== EXERCISE REQUIREMENTS ==
When a line in the records contains the string "size", copy that line.

== MATERIAL FOR THIS EXERCISE ==

·····

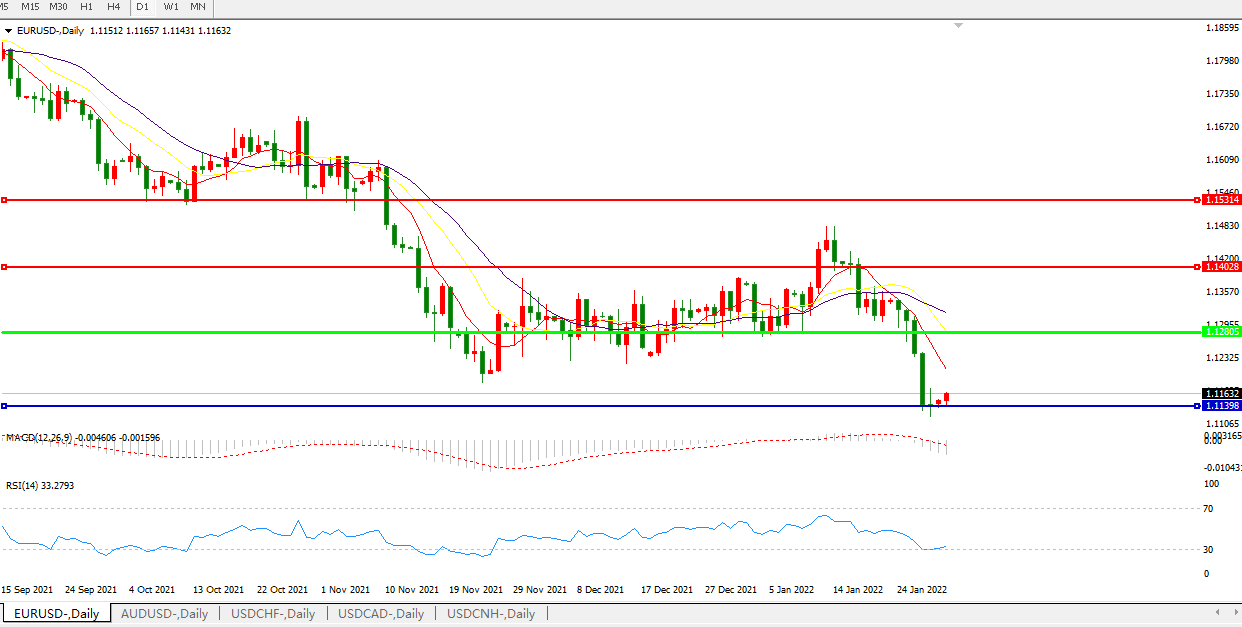Image resolution: width=1242 pixels, height=627 pixels.
Task: Click the blue 1.11398 price label
Action: [1221, 405]
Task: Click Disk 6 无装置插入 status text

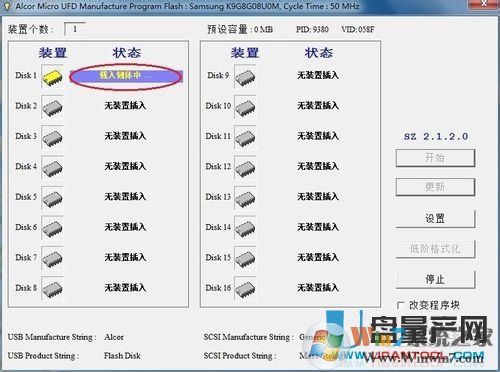Action: pos(125,227)
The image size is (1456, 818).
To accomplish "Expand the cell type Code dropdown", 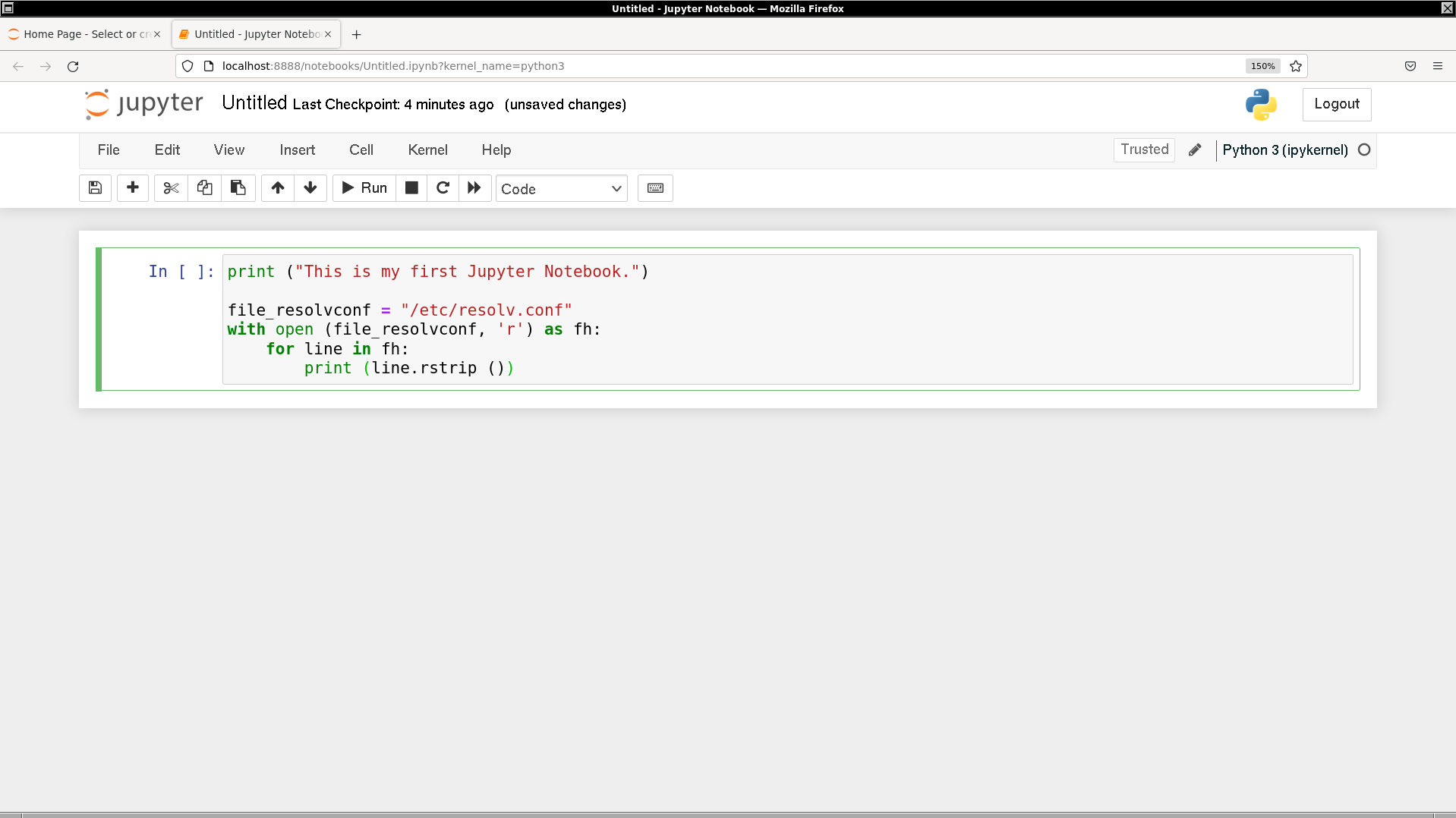I will click(561, 189).
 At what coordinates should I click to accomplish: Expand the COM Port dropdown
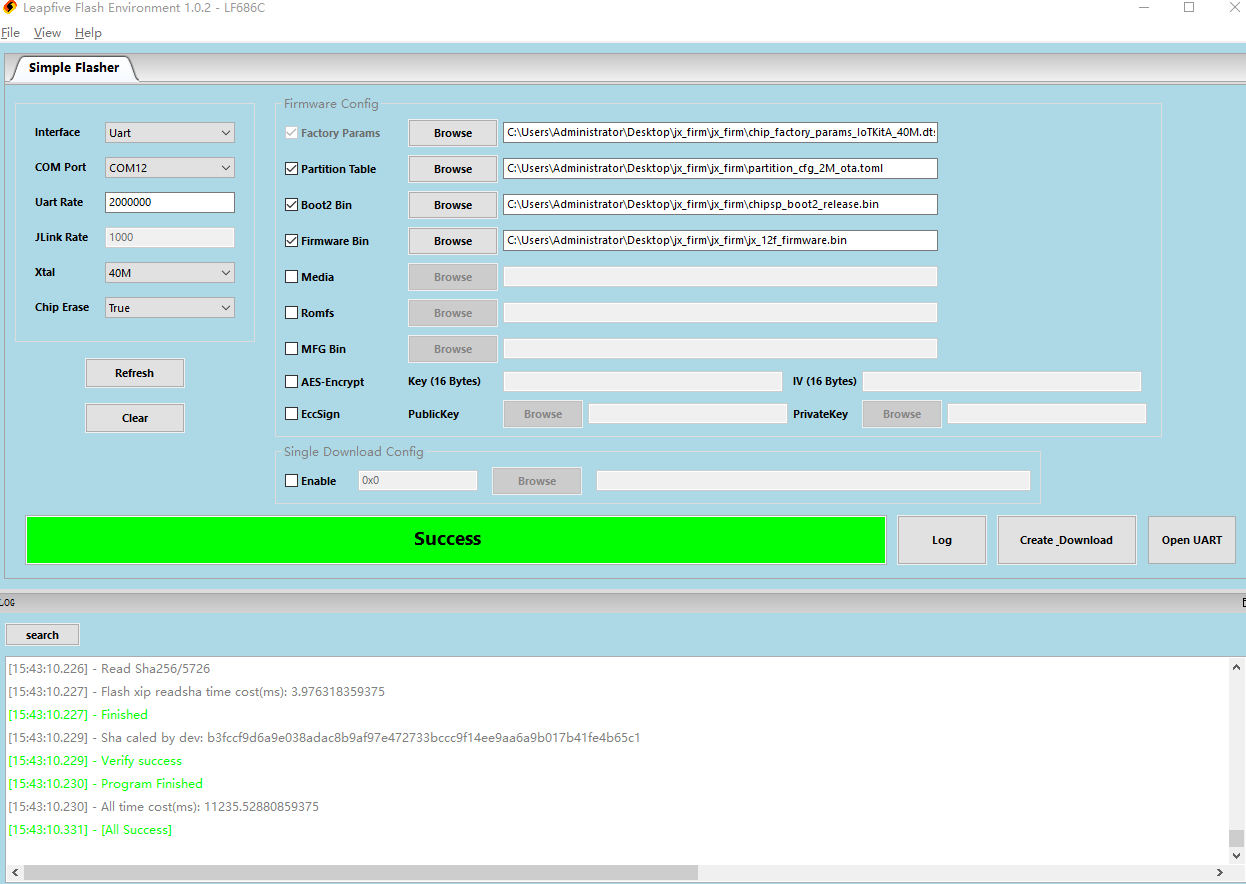(x=169, y=168)
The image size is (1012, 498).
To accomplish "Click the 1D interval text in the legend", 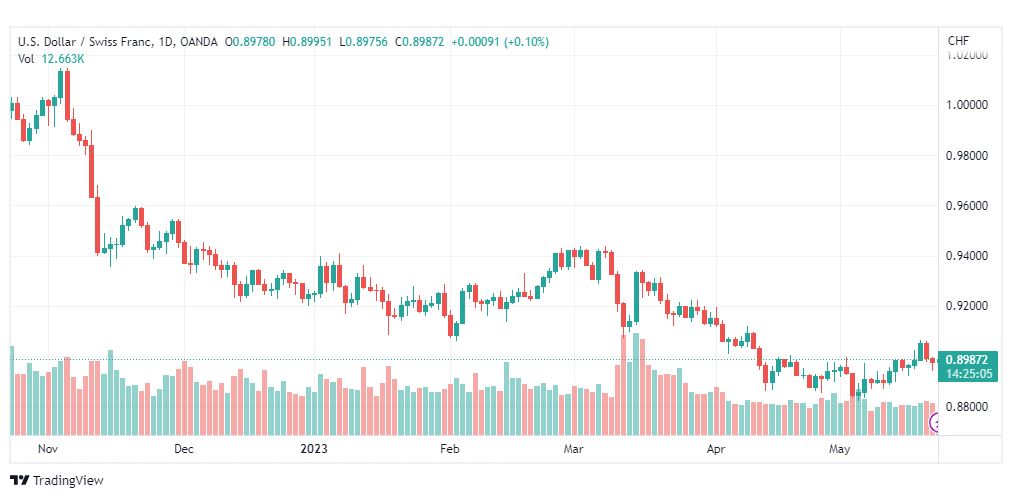I will (x=167, y=42).
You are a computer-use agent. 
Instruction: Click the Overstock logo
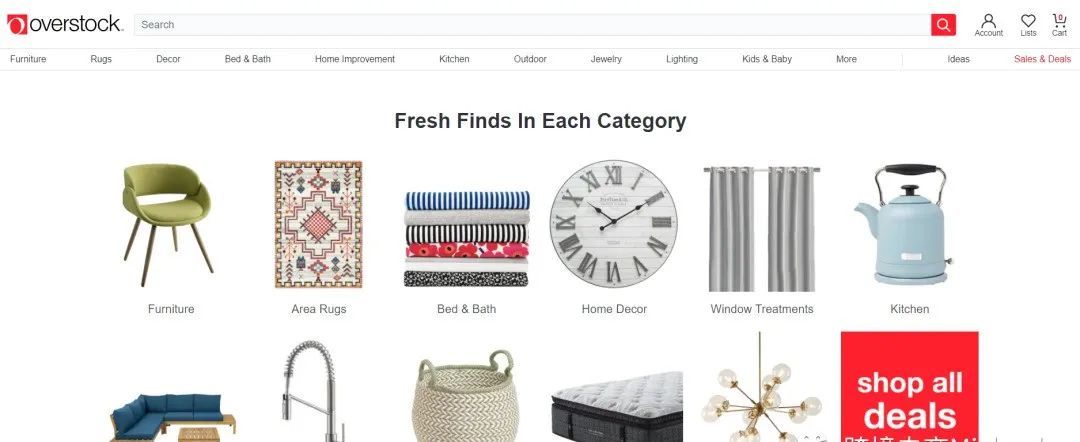65,24
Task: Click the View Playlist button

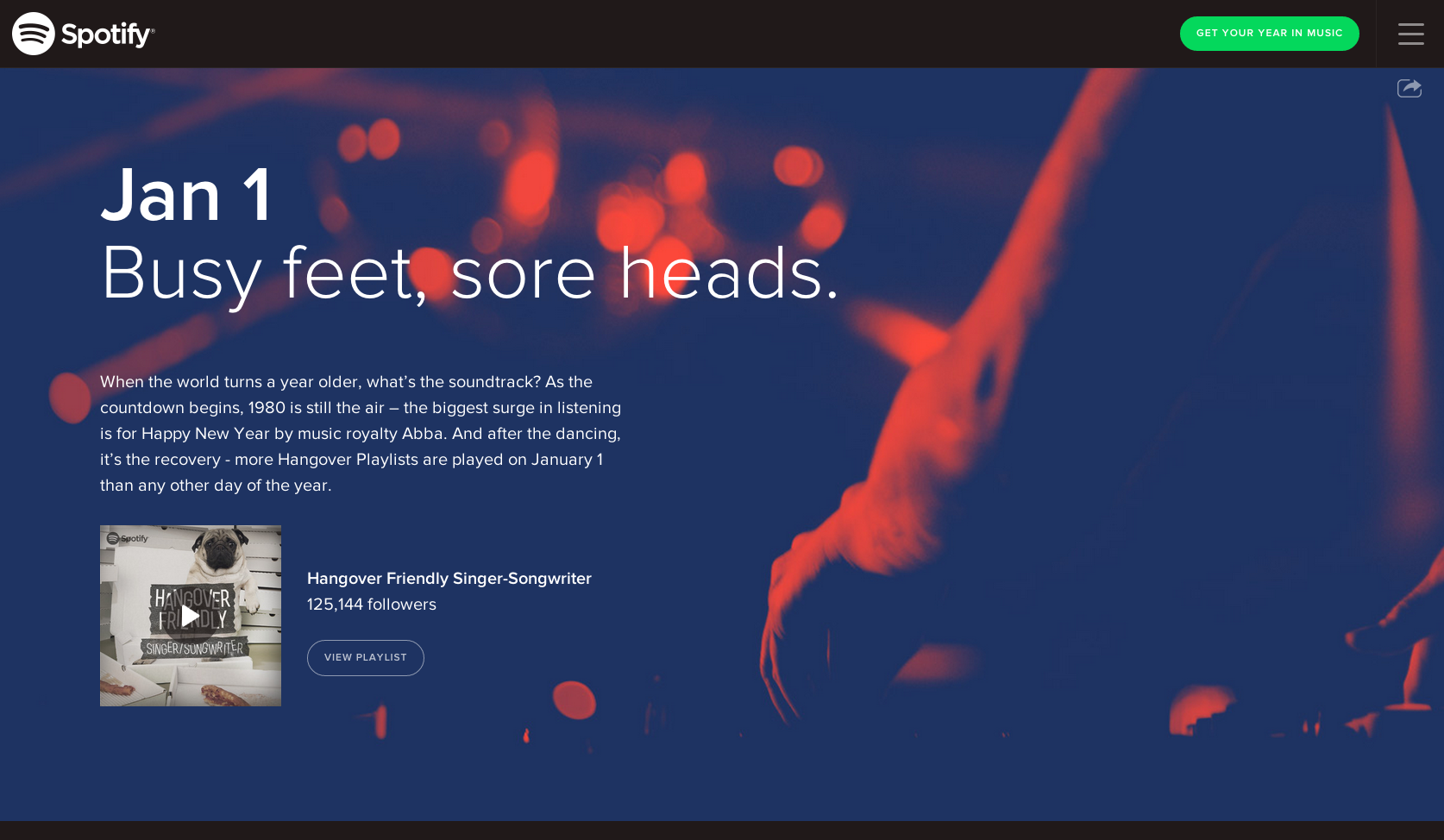Action: pos(366,658)
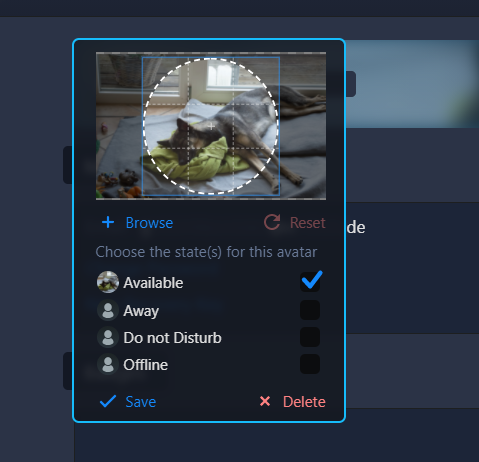Save the avatar settings
Screen dimensions: 479x462
(x=141, y=402)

·····

== OUTPUT ==
The image size is (1456, 818).
The image size is (1012, 498).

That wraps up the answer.